Well, what is a normal recession? We're still working through the various scenarios and have finalized a budget. I wanna be careful here.
Mm-hmm.
With sort of, you know, giving out any new numbers. A couple of things I think that are worth considering to your point from the perspective of how should investors think about it. You know, the ad market environment clearly is the number one swing factor, you know, positive and negative. As I said, I'm not calling the turn here for Q1 and we'll wait and see. The things that we're focusing on is what we control, and there's a lot of very positive building blocks that are gonna come through. We've already covered the incremental $2 billion in value capture for next year. There is going to be, as we indicated before, significant improvement in the profitability of the D2C business.
Mm-hmm.
Again, just taking a step back, we've got this amazing combination. We're making the tech investments that are necessary, but that's essentially just a one-time, you know, resetting it to a new technology backbone. Then obviously you gotta keep maintaining that, but it's an investment that we're making right now, and then, you know, we very soon should have a state-of-the-art setup there. On the content side, I have no doubt that we'll always be more efficient than anyone else because we have that great access to talent, to creativity. We have a massive IP library that we can that we can exploit. We have the data to inform decision-making here.

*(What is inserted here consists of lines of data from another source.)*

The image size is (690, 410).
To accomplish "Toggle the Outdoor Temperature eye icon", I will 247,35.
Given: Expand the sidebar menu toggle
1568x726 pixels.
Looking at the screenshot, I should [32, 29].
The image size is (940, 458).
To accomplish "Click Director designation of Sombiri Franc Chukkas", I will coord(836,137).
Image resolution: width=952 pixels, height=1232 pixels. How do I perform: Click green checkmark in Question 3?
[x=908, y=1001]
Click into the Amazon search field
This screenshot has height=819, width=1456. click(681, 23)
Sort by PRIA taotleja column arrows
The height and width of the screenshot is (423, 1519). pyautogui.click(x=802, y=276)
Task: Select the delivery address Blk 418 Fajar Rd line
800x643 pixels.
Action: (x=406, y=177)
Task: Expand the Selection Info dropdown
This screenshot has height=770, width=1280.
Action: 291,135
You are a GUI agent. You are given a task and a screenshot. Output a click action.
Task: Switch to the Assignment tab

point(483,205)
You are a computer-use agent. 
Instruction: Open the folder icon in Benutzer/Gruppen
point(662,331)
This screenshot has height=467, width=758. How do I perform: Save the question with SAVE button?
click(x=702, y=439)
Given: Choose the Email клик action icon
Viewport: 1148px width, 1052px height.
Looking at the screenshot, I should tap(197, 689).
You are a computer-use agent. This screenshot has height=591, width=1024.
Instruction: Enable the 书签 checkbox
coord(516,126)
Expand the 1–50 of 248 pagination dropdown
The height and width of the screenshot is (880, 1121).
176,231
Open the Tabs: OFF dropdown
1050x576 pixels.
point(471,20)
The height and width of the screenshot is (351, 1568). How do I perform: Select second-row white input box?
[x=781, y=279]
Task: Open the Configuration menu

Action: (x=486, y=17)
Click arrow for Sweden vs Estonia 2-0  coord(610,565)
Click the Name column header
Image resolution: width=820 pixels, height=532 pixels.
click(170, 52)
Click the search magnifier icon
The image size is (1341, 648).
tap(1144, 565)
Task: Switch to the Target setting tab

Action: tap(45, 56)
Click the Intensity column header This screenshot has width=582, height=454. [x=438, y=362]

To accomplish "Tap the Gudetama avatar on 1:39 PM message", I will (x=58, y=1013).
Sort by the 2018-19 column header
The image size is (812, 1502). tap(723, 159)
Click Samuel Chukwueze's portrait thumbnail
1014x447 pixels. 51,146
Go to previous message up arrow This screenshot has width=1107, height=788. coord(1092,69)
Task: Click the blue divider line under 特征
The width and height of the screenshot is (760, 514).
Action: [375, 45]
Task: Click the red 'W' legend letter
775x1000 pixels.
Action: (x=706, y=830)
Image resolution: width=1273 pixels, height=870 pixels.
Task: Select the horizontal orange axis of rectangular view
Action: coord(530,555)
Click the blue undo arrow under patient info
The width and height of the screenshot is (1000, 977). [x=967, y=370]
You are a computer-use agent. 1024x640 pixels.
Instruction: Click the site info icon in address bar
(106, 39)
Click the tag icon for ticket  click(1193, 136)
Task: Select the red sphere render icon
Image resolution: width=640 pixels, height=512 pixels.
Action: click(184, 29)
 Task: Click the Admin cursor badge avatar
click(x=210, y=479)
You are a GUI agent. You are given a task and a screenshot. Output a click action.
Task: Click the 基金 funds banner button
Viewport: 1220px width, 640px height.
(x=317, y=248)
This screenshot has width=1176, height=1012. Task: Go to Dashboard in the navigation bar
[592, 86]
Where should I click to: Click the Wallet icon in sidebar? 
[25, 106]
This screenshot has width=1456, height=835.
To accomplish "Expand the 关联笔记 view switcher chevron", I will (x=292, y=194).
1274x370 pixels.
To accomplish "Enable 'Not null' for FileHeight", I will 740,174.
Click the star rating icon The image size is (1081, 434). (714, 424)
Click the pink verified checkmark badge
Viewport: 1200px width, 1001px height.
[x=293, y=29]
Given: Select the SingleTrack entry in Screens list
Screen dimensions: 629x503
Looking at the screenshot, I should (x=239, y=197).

Frankly, we have this global footprint that we're utilizing our content on, not on one single platform. I think we're always gonna have a competitive advantage here. Frankly, one thing that we have started leveraging much more and that we're gonna see more of next year as well is this enormous marketing power that the company has. We're reaching, you know, tens of millions of people every day in the U.S. alone. We're harnessing that to get behind our key content priorities. That's gonna be a significant positive driver for next year as well.
You know, on the revenue side, as I said before, you're gonna see a very significant increase in film output, content in general, in games as well. There are a lot of positive building blocks that we at least to a large extent control. The big negatives or question marks are what the environment is gonna be like. I'm not gonna lay out any sort of, you know, base case, upside, downside case scenarios. You guys all know that as well or better than I could model it. But that's really.
Okay.
question mark right now.
I don't feel like you gave yourself enough credit early on in the conversation that when investors were clamoring for growth, you guys always focused sort of on this DTC business, you know, being for profits and for being more balanced. I wanna ask you a question about content spending. You said theatrical releases will go up, but what do you think is gonna happen to aggregate content spending across the whole industry? Do you feel like we will look back on 2021, 2022 and say, "Wow, that's the high watermark," and everyone will begin to get a bit more disciplined, and content spending will go down in the aggregate, not just on DTC, but just in the aggregate?
I wouldn't go so far to call it a high watermark, but what I will say is, you know, as you all saw very publicly, we shaved off a lot of the excess last year. I think that's something that everyone else in the industry is going to go through. We're coming from an irrational time of overspending with very limited focus on return on investment. I think others are going to have to make some adjustments that we, you know, frankly, have behind us now. I think that is gonna be a factor. For us though, you know, we've rightsized the content spend.
I think we have a huge advantage in the enormous amount of data from all the different consumer touchpoints that we have. I think we're gonna get a lot better in allocating capital, and we have every intention to continue spending. Content is the lifeblood of this company. We are a content company.
Sure.
We've got the ingredients in place. It's obviously a hit-driven business. You win some, you lose some. If you look at the creative lineup that David has been able to assemble, this is a, you know, first-flight lineup of creative talent. I got so much positive feedback on some of the announcements. James Gunn and Peter Safran are working on a DC.
Yeah.
lineup and are, you know, getting close to being able to communicate a plan. We got Channing, we've got Casey Bloys with his winning team in place. We've got that. Some of these changes might take some time, obviously, given the lead times for content, but we've got the team in place. We've got the most iconic IP and brand portfolio that I could think of. We've got a global footprint. We've got the data, and we're putting in place the management system to bring this all together. From the perspective of the ingredients being in place, I don't think we could be in a better position. Now we've got to execute.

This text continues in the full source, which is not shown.